Accountability and reckoning

Published October 20, 2020, 5:46 PM

by Former Vice President Jejomar C. Binay

GOVERNANCE MATTERS

Former Vice President Jejomar Binay

It would be foolhardy for anyone to think that the congressman from Taguig, after being unceremoniously ejected from his once lofty position as speaker of the House,  would suddenly become a paragon of quiet humility and contrition. He is already set in his ways, and no amount of public humiliation at the hands of his colleagues or rebuke from his political benefactor will make him change.

His trademark arrogance and self-righteousness were once again on full display on the same morning that his colleagues installed his successor. In a rambling speech which he aired live on social media, he lambasted the new speaker and his colleagues. He portrayed himself as a victim of betrayal by men who did not honor their word. Except for himself and his hardcore supporters, no one would give credence to this claim. His fall from power, after all, was a result of his own refusal to honor a gentleman’s accord to yield the speakership to his successor at an agreed-upon date.

The  congressman from Taguig is propelled and sustained by an insatiable craving for power and privilege. He does not see these as character flaws. He revels in them. He flaunts them. And it has caused his political unravelling, his drop from the lofty heights of political power.

Political observers and his former colleagues agree that the downfall of the congressman from Taguig started when he generously dispensed billions in infrastructure projects in the 2021 budget to himself and his chosen few. What began as grumblings by legislators who were left holding crumbs snowballed into open insurrection, drawing even the intervention of the President, whose wishes he dared to openly defy.

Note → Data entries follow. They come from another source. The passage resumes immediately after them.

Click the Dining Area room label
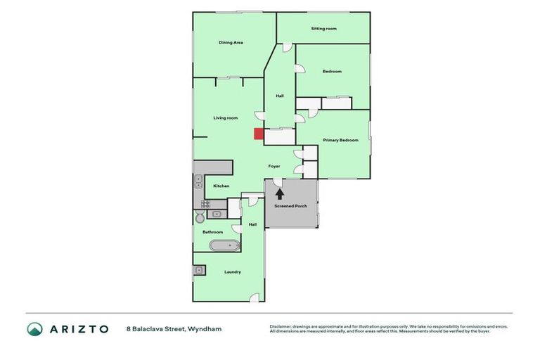tap(231, 43)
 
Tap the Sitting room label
tap(323, 29)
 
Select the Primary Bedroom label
tap(340, 140)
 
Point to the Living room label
tap(226, 117)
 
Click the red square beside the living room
tap(259, 134)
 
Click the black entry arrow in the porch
tap(280, 192)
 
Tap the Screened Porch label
tap(290, 206)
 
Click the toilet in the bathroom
tap(199, 218)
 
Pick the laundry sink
tap(200, 269)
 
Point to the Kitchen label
tap(221, 186)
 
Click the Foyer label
tap(274, 166)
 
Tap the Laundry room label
tap(233, 272)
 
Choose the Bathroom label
tap(212, 231)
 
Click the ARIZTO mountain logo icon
tap(34, 328)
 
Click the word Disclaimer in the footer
tap(282, 326)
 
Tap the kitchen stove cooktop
tap(205, 204)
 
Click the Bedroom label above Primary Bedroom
tap(332, 71)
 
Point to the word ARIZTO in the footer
tap(79, 328)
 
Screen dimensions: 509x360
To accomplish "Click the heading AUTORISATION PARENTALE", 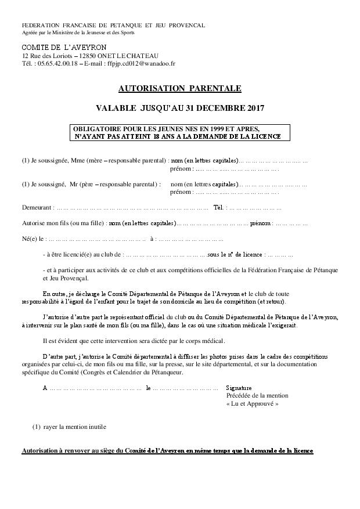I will (179, 89).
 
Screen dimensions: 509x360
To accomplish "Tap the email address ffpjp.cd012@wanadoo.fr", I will (141, 63).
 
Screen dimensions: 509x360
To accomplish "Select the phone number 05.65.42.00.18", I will (56, 63).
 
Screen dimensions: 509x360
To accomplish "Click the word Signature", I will (239, 387).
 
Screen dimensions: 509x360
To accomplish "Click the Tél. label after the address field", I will (219, 207).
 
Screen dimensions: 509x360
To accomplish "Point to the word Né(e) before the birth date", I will (30, 239).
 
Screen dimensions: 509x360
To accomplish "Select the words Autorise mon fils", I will (49, 223).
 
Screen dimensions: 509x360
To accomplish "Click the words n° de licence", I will (244, 254).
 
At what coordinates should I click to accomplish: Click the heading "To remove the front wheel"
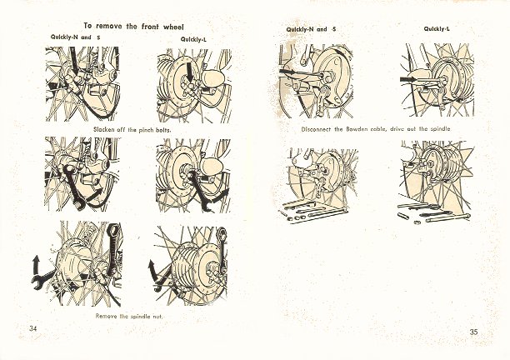click(x=133, y=27)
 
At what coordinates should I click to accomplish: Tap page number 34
click(x=32, y=328)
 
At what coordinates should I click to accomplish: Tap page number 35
click(x=473, y=332)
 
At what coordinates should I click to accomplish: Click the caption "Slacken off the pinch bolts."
click(x=132, y=130)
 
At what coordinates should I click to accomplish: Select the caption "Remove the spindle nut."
click(x=129, y=316)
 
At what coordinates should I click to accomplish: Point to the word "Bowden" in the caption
click(x=357, y=129)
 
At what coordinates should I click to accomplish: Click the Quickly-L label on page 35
click(x=437, y=29)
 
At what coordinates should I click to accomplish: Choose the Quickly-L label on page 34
click(x=193, y=40)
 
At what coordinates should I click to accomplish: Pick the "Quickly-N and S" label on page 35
click(x=311, y=29)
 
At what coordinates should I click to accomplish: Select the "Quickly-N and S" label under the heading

Senators reviewing the P666.47-billion budget of the Department of Public Works and Highways (DPWH) for 2021 questioned the imbalance in fund allocations in favor of local projects. The funds allotted for local projects reportedly increased to P229 billion from the original allocation of P176.15 billion after supposed “consultations” with the former House leadership. This lopsided allocation includes over P8 billion for Taguig, the district of the deposed and disgraced speaker, and over P11 billion for the district of his right-hand man from Camarines Sur.

But lest we forget, this is not the only controversy over government funds that involves the congressman from Taguig.

In November last year, a private foundation chaired by the congressman received a total of P1.5 billion in taxpayers’ money for the 30th Southeast Asian Games (SEA Games). This foundation had no track record in managing sporting activities, yet it was placed in charge of the preparations and management of the Games ostensibly as a way to go around procurement rules mandated by law.

Last week, we came to learn that the congressman’s foundation has failed to pay a total of P387 million to suppliers of the SEA Games. The Philippine Sports Commission (PSC) is now asking the Department of Budget and Management (DBM) for money to settle the foundation’s debts.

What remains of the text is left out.